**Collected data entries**
^^^^^^^^^^^^^^^^
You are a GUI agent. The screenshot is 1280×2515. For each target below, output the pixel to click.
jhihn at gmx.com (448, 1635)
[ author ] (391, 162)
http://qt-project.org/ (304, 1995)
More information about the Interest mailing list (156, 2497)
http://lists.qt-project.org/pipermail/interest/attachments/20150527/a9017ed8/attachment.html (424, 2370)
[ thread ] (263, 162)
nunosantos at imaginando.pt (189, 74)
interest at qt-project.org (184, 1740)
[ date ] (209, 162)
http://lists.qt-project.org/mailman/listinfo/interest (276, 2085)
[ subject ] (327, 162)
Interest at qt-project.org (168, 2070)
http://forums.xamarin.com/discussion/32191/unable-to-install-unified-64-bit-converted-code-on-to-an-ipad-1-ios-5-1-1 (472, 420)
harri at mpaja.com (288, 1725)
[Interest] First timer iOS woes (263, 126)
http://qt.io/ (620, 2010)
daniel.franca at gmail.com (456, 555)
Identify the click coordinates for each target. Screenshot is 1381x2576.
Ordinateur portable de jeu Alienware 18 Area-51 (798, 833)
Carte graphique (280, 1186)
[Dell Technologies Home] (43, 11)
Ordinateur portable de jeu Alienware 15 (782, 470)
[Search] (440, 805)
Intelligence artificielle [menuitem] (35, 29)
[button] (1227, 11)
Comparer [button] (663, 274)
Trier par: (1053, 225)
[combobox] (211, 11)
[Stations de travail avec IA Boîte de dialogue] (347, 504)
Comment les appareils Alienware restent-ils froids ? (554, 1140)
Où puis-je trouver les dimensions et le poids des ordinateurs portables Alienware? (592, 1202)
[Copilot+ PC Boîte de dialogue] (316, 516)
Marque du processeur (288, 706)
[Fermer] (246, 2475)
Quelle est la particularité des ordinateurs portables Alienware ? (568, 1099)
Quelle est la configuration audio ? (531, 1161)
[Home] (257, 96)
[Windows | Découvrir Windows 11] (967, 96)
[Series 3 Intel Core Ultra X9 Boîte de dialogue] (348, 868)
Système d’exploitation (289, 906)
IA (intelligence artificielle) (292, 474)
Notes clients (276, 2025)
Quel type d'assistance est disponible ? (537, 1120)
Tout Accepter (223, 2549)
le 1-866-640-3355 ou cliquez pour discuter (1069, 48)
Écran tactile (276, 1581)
^^^^^^^^^^^^^^^^
**Problem**
Each record must be repeated exactly as it is.

**Reply to the task**
You are a GUI agent. The screenshot is 1280×2515. For each target below, output the pixel to click.
jhihn at gmx.com (448, 1635)
[ author ] (391, 162)
http://qt-project.org/ (304, 1995)
More information about the Interest mailing list (156, 2497)
http://lists.qt-project.org/pipermail/interest/attachments/20150527/a9017ed8/attachment.html (424, 2370)
[ thread ] (263, 162)
nunosantos at imaginando.pt (189, 74)
interest at qt-project.org (184, 1740)
[ date ] (209, 162)
http://lists.qt-project.org/mailman/listinfo/interest (276, 2085)
[ subject ] (327, 162)
Interest at qt-project.org (168, 2070)
http://forums.xamarin.com/discussion/32191/unable-to-install-unified-64-bit-converted-code-on-to-an-ipad-1-ios-5-1-1 (472, 420)
harri at mpaja.com (288, 1725)
[Interest] First timer iOS woes (263, 126)
http://qt.io/ (620, 2010)
daniel.franca at gmail.com (456, 555)
Identify the click coordinates for each target. Screenshot is 1381x2576.
Ordinateur portable de jeu Alienware 18 Area-51 (798, 833)
Carte graphique (280, 1186)
[Dell Technologies Home] (43, 11)
Ordinateur portable de jeu Alienware 15 (782, 470)
[Search] (440, 805)
Intelligence artificielle [menuitem] (35, 29)
[button] (1227, 11)
Comparer [button] (663, 274)
Trier par: (1053, 225)
[combobox] (211, 11)
[Stations de travail avec IA Boîte de dialogue] (347, 504)
Comment les appareils Alienware restent-ils froids ? (554, 1140)
Où puis-je trouver les dimensions et le poids des ordinateurs portables Alienware? (592, 1202)
[Copilot+ PC Boîte de dialogue] (316, 516)
Marque du processeur (288, 706)
[Fermer] (246, 2475)
Quelle est la particularité des ordinateurs portables Alienware ? (568, 1099)
Quelle est la configuration audio ? (531, 1161)
[Home] (257, 96)
[Windows | Découvrir Windows 11] (967, 96)
[Series 3 Intel Core Ultra X9 Boîte de dialogue] (348, 868)
Système d’exploitation (289, 906)
IA (intelligence artificielle) (292, 474)
Notes clients (276, 2025)
Quel type d'assistance est disponible ? (537, 1120)
Tout Accepter (223, 2549)
le 1-866-640-3355 ou cliquez pour discuter (1069, 48)
Écran tactile (276, 1581)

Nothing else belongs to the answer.